■ **TEXTO DE BASE**
:::::

Inconformado com a sentença prolatada, a defesa pugna pela absolvição do réu, afirmando não ser possível fundar sentença condenatória em prova frágil, que não conduza à certeza da prática do delito, em decorrência do princípio do in dúbio pro reo. Subsidiariamente, postula a aplicação do princípio da insignificância (fls. 126/138 e 106/118).

Contra-arrazoado o recurso (fls. 140/148 e 120/126), os autos ascenderam a esta Superior Instância, e a douta Procuradoria-Geral de Justiça, em parecer do Dr. Paulo Roberto Speck, manifesta-se pelo conhecimento e não provimento do apelo interposto (fls. 152/161 e 131/140).

:::::

■ **DADOS DE ORIGEM**
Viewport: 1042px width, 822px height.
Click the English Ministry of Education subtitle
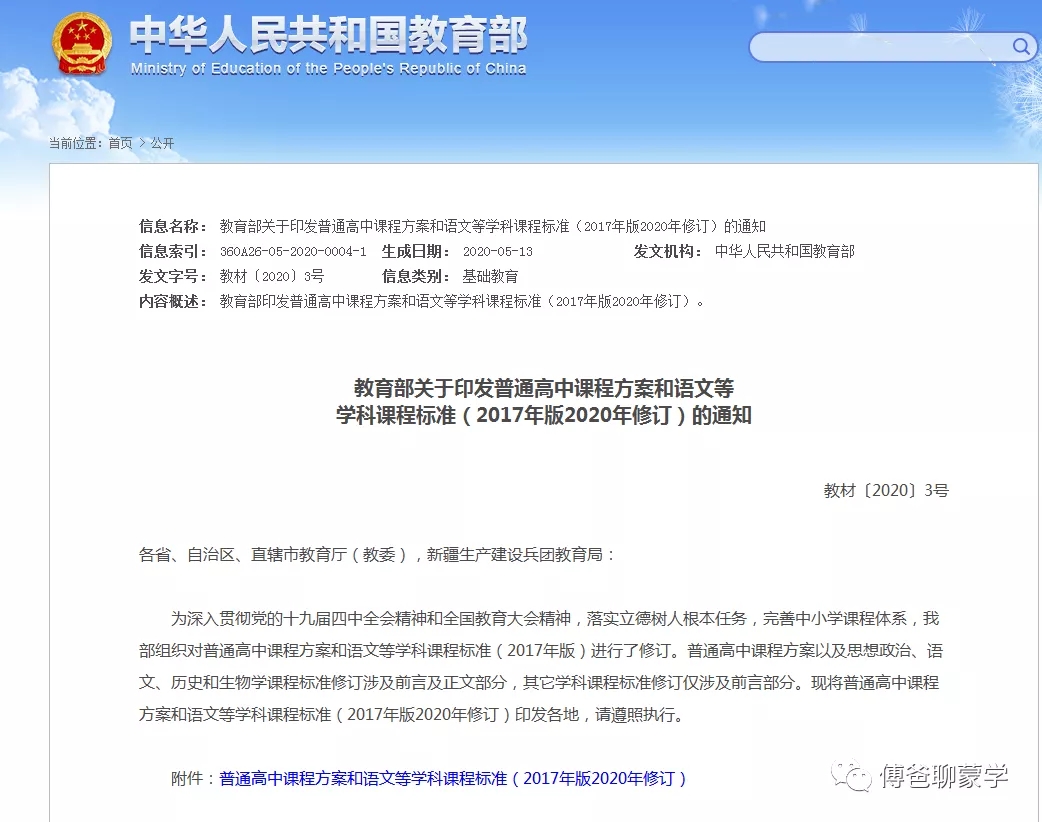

:::::

Prossiga o texto sobre a apelação do réu a partir da última frase apresentada.

■ **RESULTADO**
VOTO

Tratam os autos de delito de apropriação indébita, na modalidade qualificada, consistindo a conduta em apropriar-se de coisa alheia móvel, de que tem a posse ou a detenção, em razão de ofício, emprego ou profissão, cuja norma penal incriminadora se encontra insculpida no art. 168, § 1º, III, do Código Penal.

Da mesma forma como fez o MM. Juiz, diante da continuidade delitiva, as apelações criminais serão julgadas em conjunto.

A materialidade dos crimes de apropriação indébita, nos autos 049.06.000278-8 (apelação criminal n. 2009.020203-4), está demonstrada pelos boletins de ocorrência (fls. 3/5), auto de apreensão (fls. 11/17) e extratos de consulta do sistema Ciasc do Detran/SC (fls. 24/29). Já nos autos 049.05.000367-2 (apelação criminal n. 2009.020261-8), está consubstanciada pelo boletim de ocorrência (fl. 3), autos de exibição e apreensão (fls. 5/6 e 12/13), extratos de consulta do sistema Ciasc do Detran/SC (fls. 7, 7v, 14 e 16/18).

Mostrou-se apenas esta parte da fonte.